A nova norma permite a redução das penas aplicadas aos condenados pelos atos golpistas de 8 de janeiro de 2023, entre eles o ex-presidente Jair Bolsonaro. Moraes já havia sido o relator das ações penais envolvendo os investigados e condenados pelos ataques às sedes dos Três Poderes.
Até o momento, o Supremo recebeu ações apresentadas pela Federação PSOL-Rede e pela Associação Brasileira de Imprensa (ABI). As entidades contestam a decisão do Congresso, que derrubou na semana passada o veto do presidente Luiz Inácio Lula da Silva ao projeto de lei.
Na ação apresentada ao STF, a federação partidária argumenta que a redução das penas para crimes contra a democracia representa uma “gravidade institucional”.
“Trata-se de matéria que transcende interesses individuais e alcança a própria preservação da ordem democrática e da integridade das instituições republicanas, circunstância que exige atuação cautelar firme e imediata do Supremo Tribunal Federal”, afirmaram os partidos.

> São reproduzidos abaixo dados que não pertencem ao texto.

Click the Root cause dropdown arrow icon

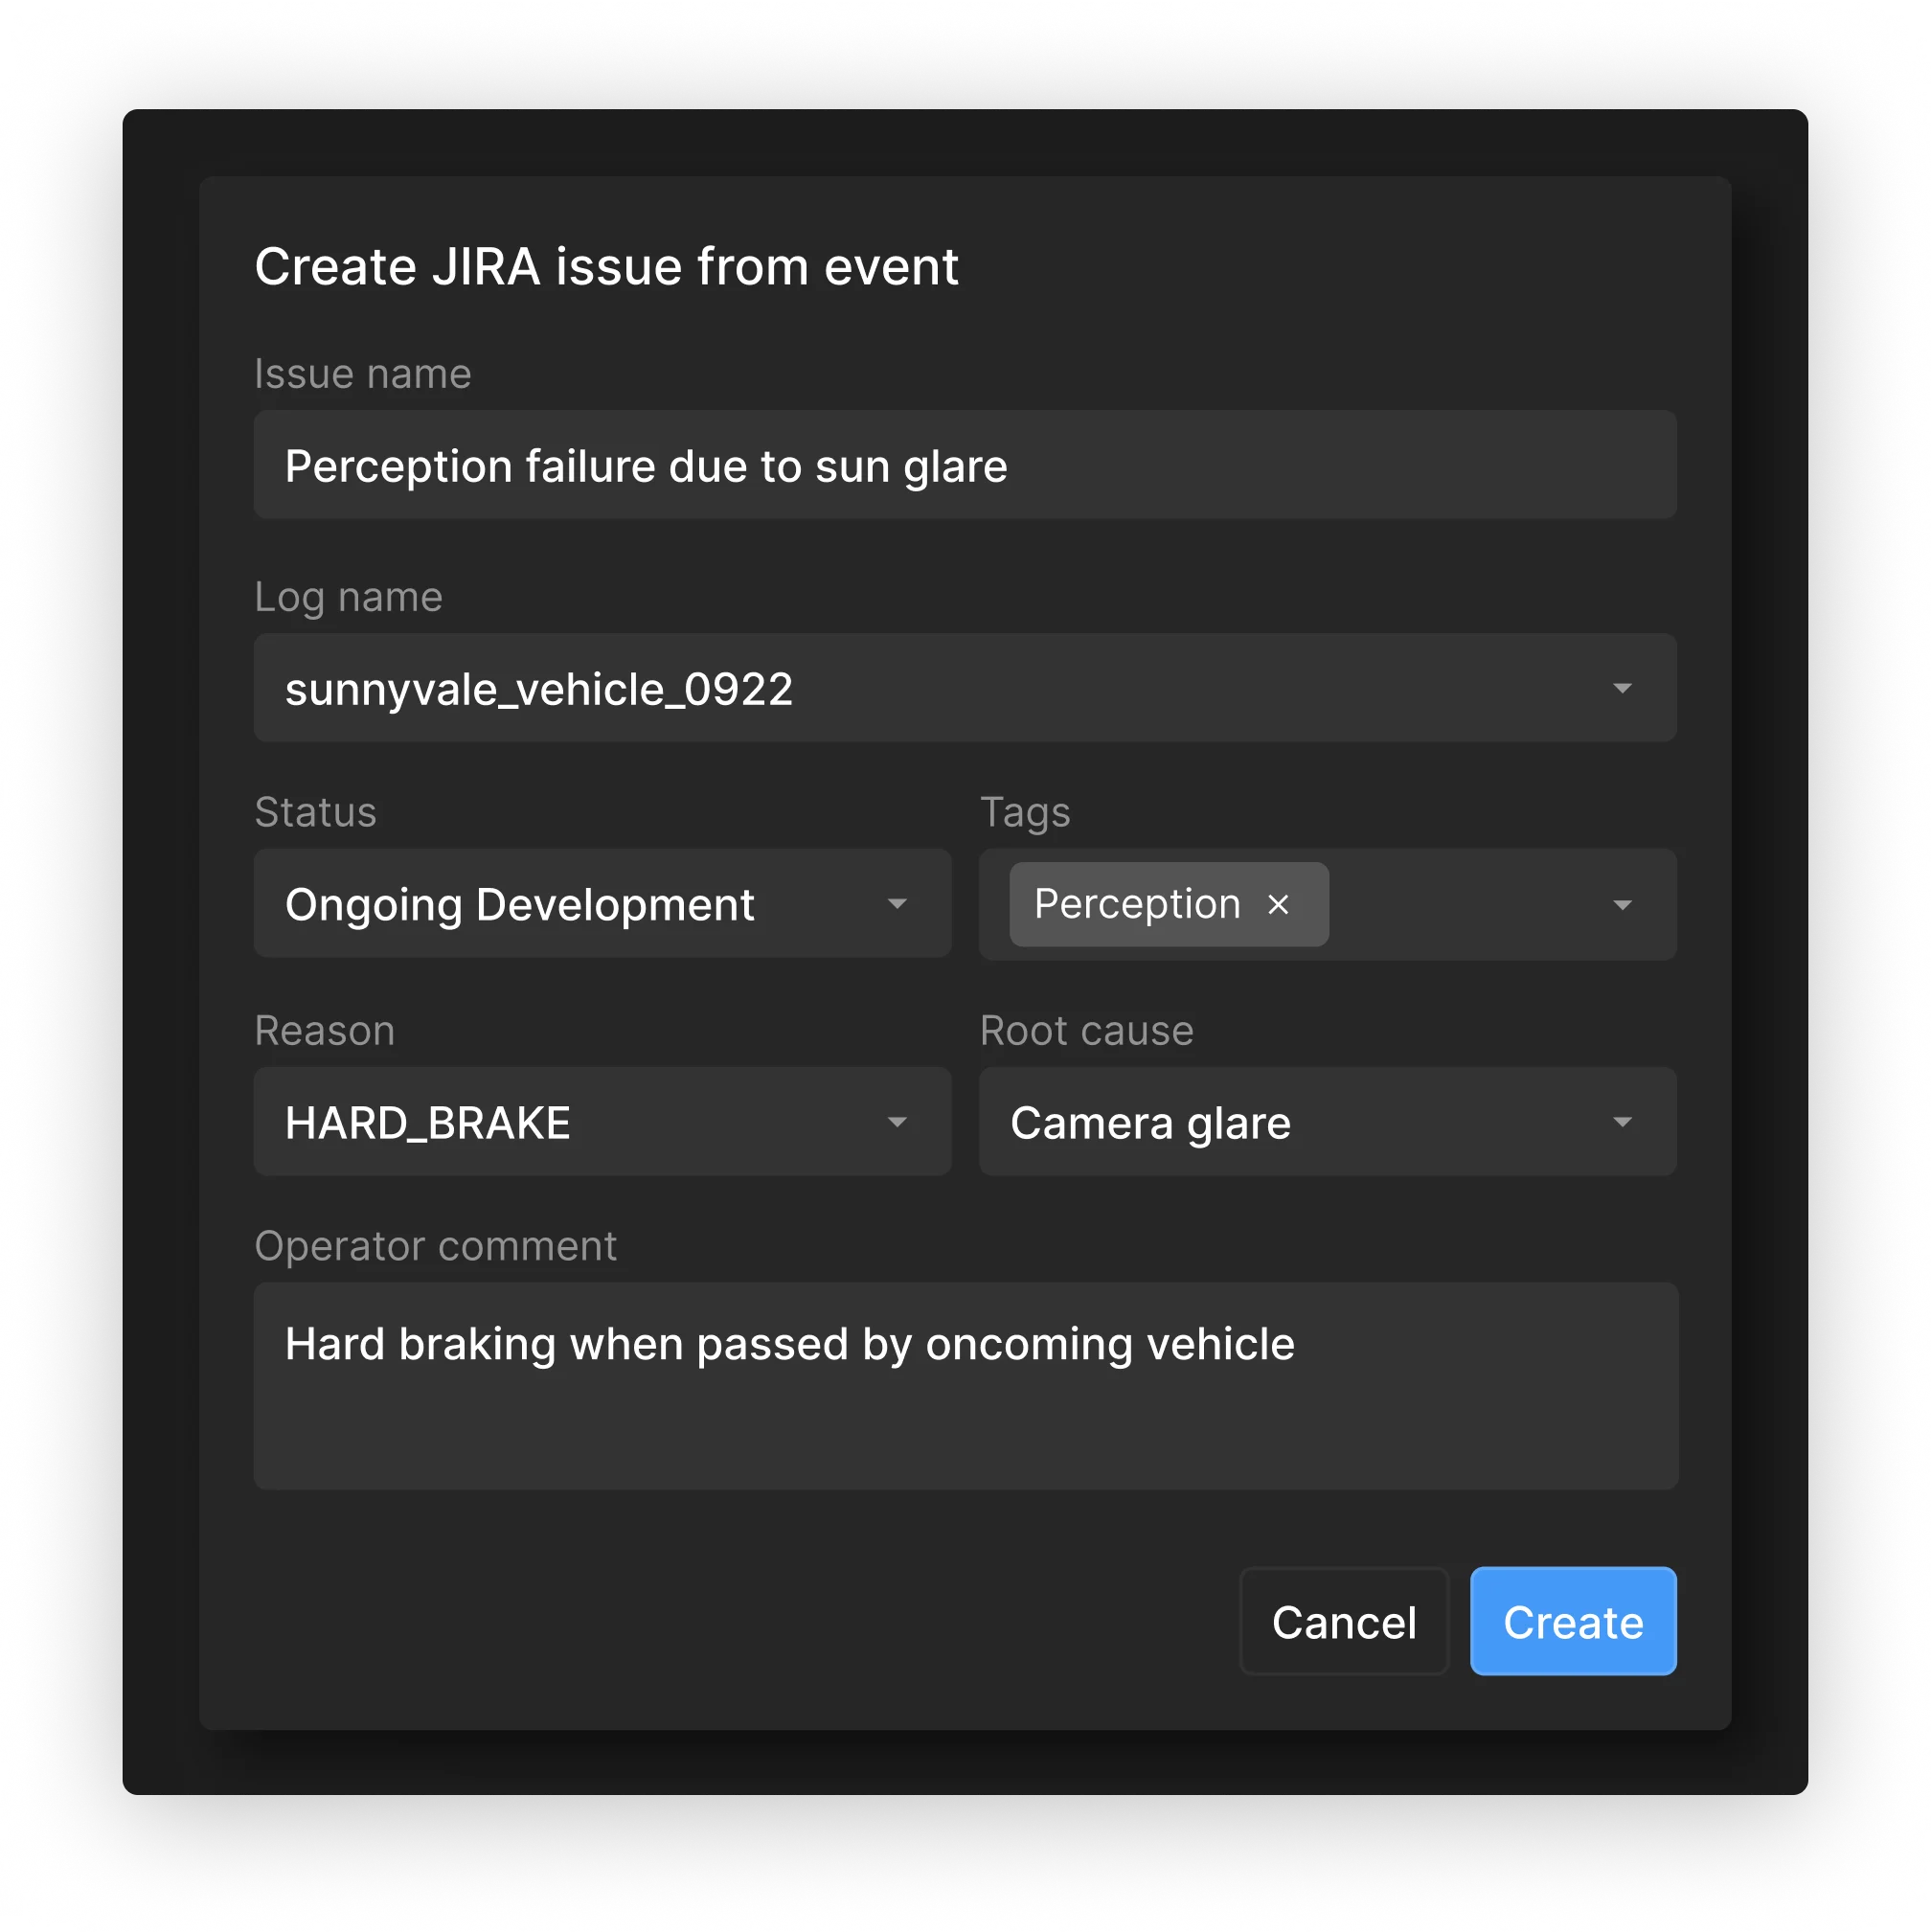[1623, 1122]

Já a ABI sustenta que a nova legislação “banaliza” os ataques à democracia brasileira. “A multidão que pega em armas e se propõe a abolir o Estado Democrático de Direito de forma violenta, por meio de golpes de Estado, deve ter os seus membros mais fortemente sancionados pelo Direito Penal exatamente pelo potencial que têm de agir sem quaisquer amarras morais”, defendeu a entidade.

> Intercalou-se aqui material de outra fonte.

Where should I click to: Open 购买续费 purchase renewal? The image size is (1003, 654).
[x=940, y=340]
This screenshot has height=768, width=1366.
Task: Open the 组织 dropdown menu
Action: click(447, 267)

Após ser escolhido relator, Moraes determinou prazo de cinco dias para que a Presidência da República e o Congresso Nacional se manifestem sobre o caso. Na sequência, a Advocacia-Geral da União (AGU) e a Procuradoria-Geral da República (PGR) também deverão apresentar pareceres.
Somente após receber as manifestações, o ministro decidirá se a lei será suspensa. Ainda não há prazo para a decisão.

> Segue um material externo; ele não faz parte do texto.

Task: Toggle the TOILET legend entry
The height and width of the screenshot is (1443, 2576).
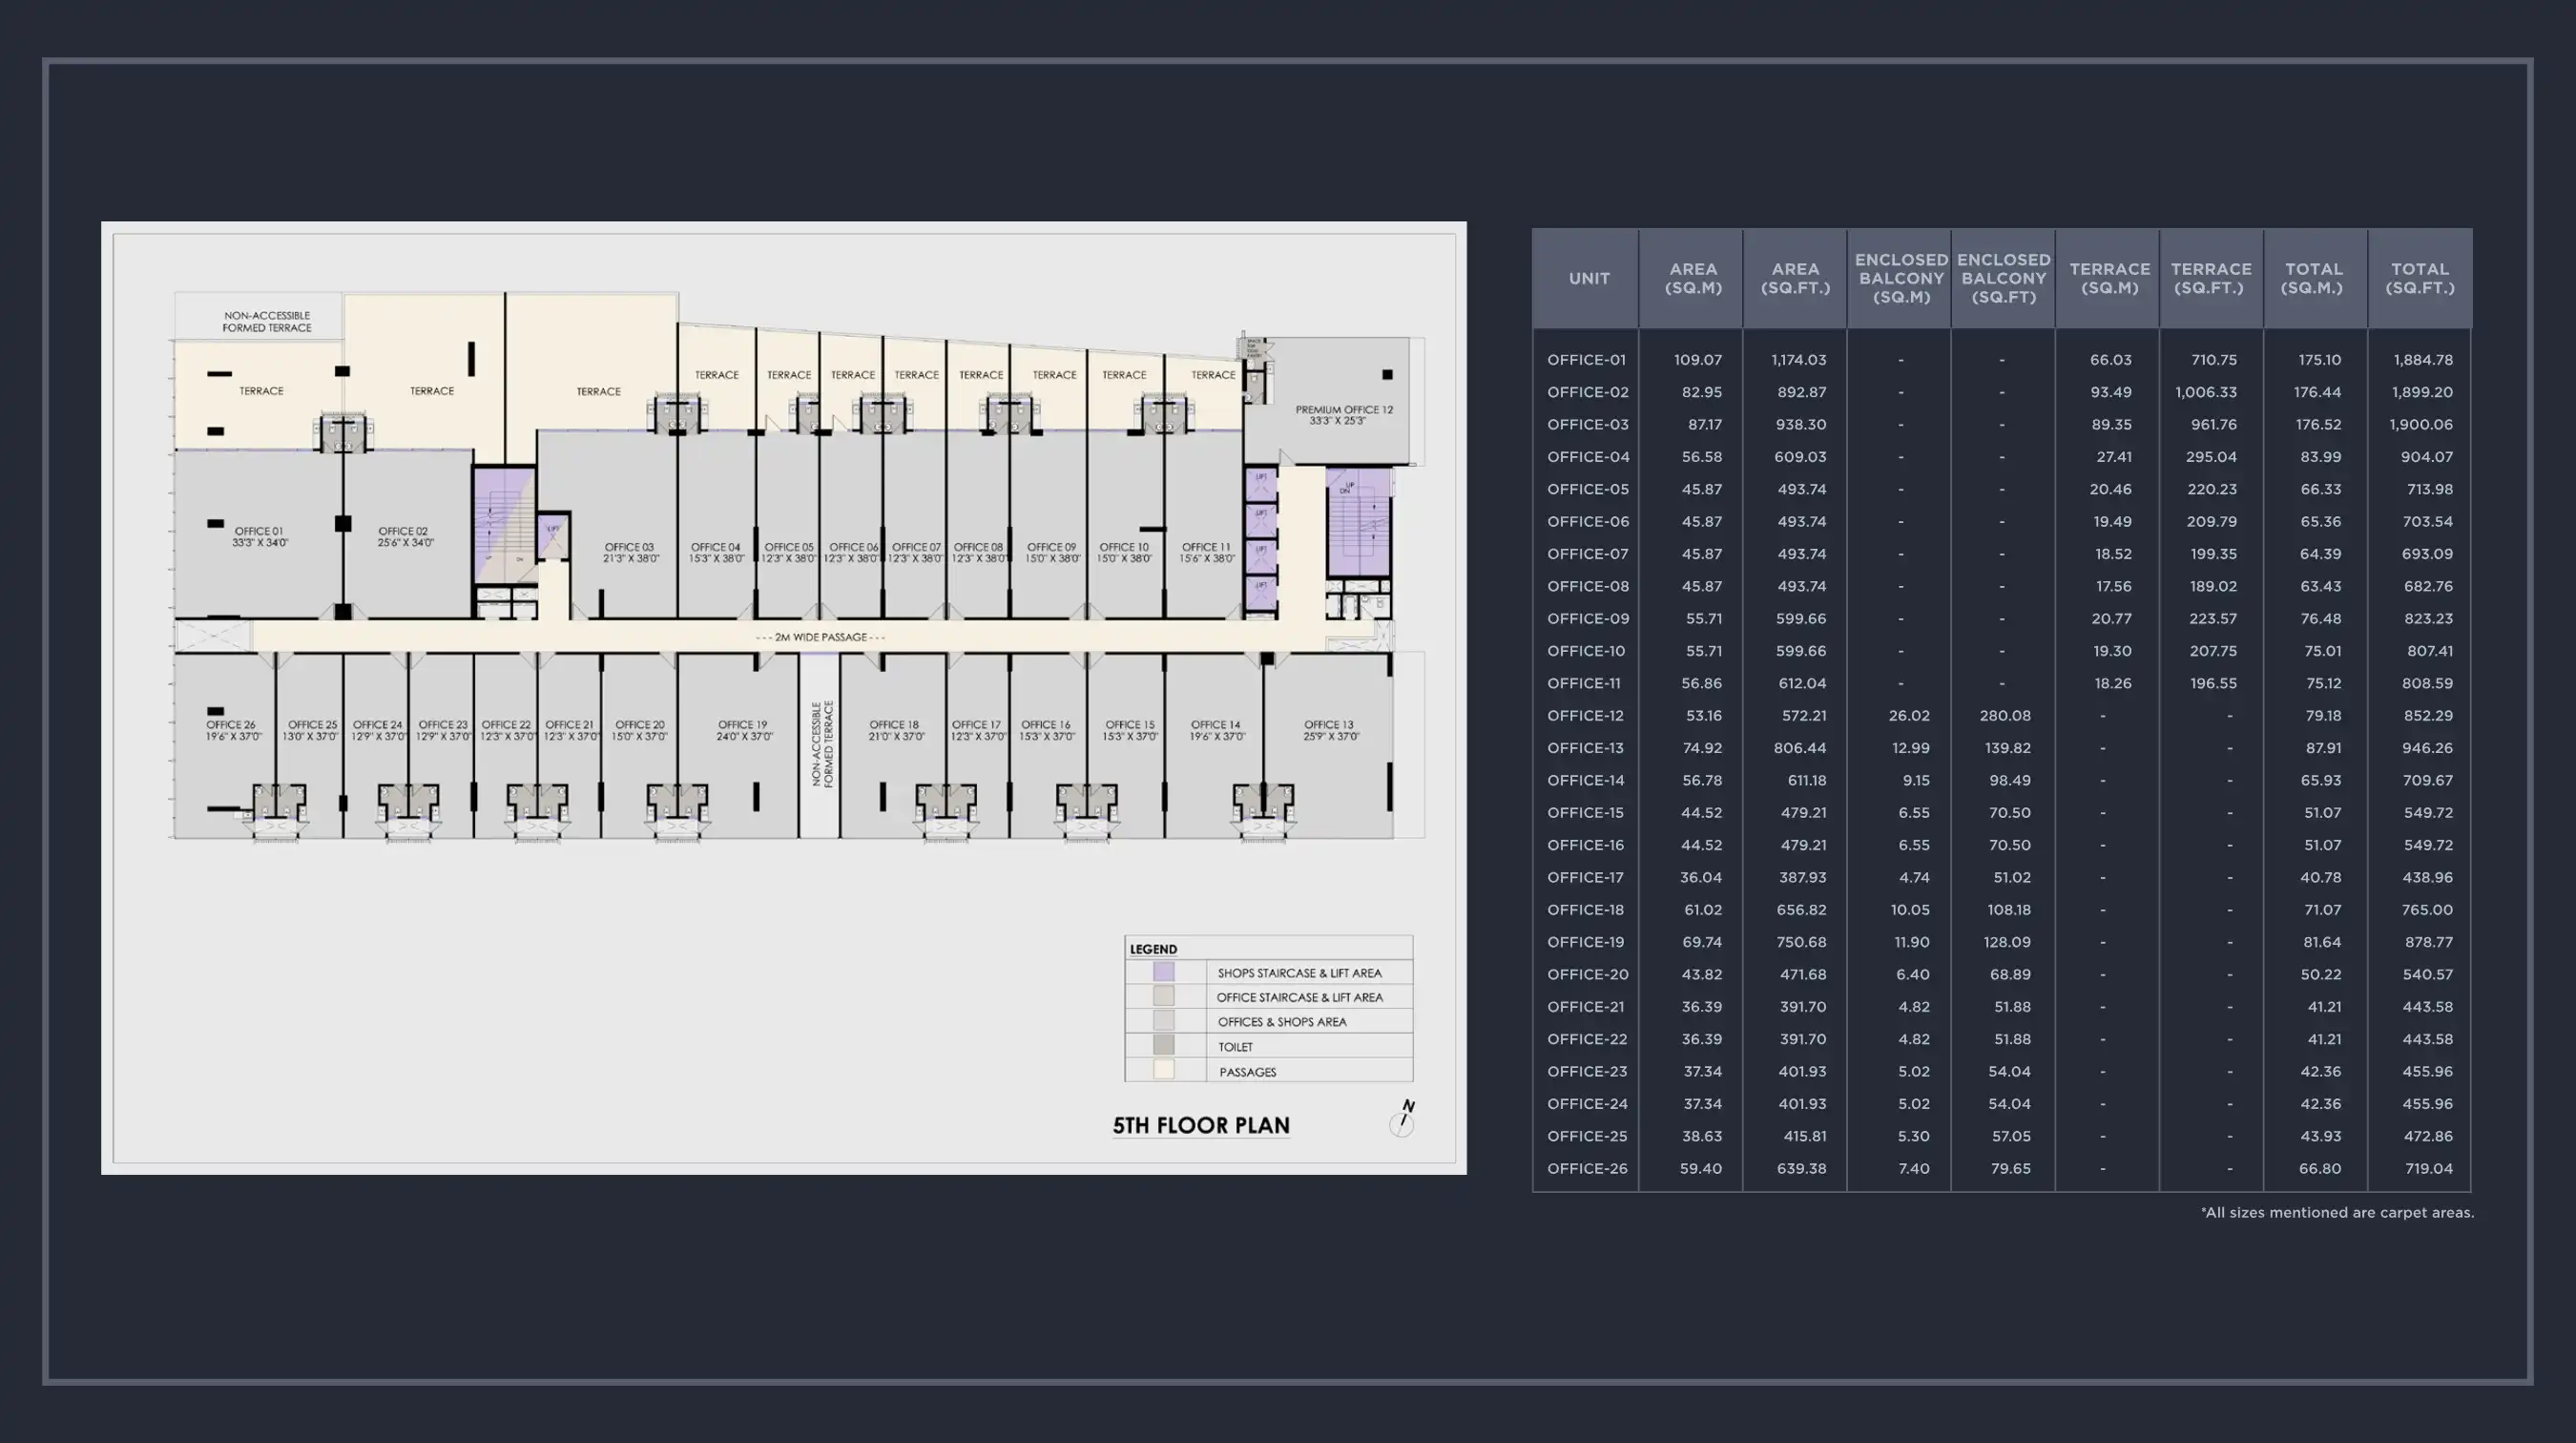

A federação formada por Partido dos Trabalhadores (PT), Partido Comunista do Brasil (PCdoB) e Partido Verde (PV) também anunciou que pretende questionar a Lei da Dosimetria no Supremo.
Segundo os partidos, não há justificativa constitucional para reduzir penas relacionadas a crimes contra a democracia. "Os crimes contra o Estado Democrático de Direito constituem o núcleo mais grave de ofensas ao ordenamento jurídico, pois atentam contra as próprias bases do sistema constitucional”, afirmaram as legendas.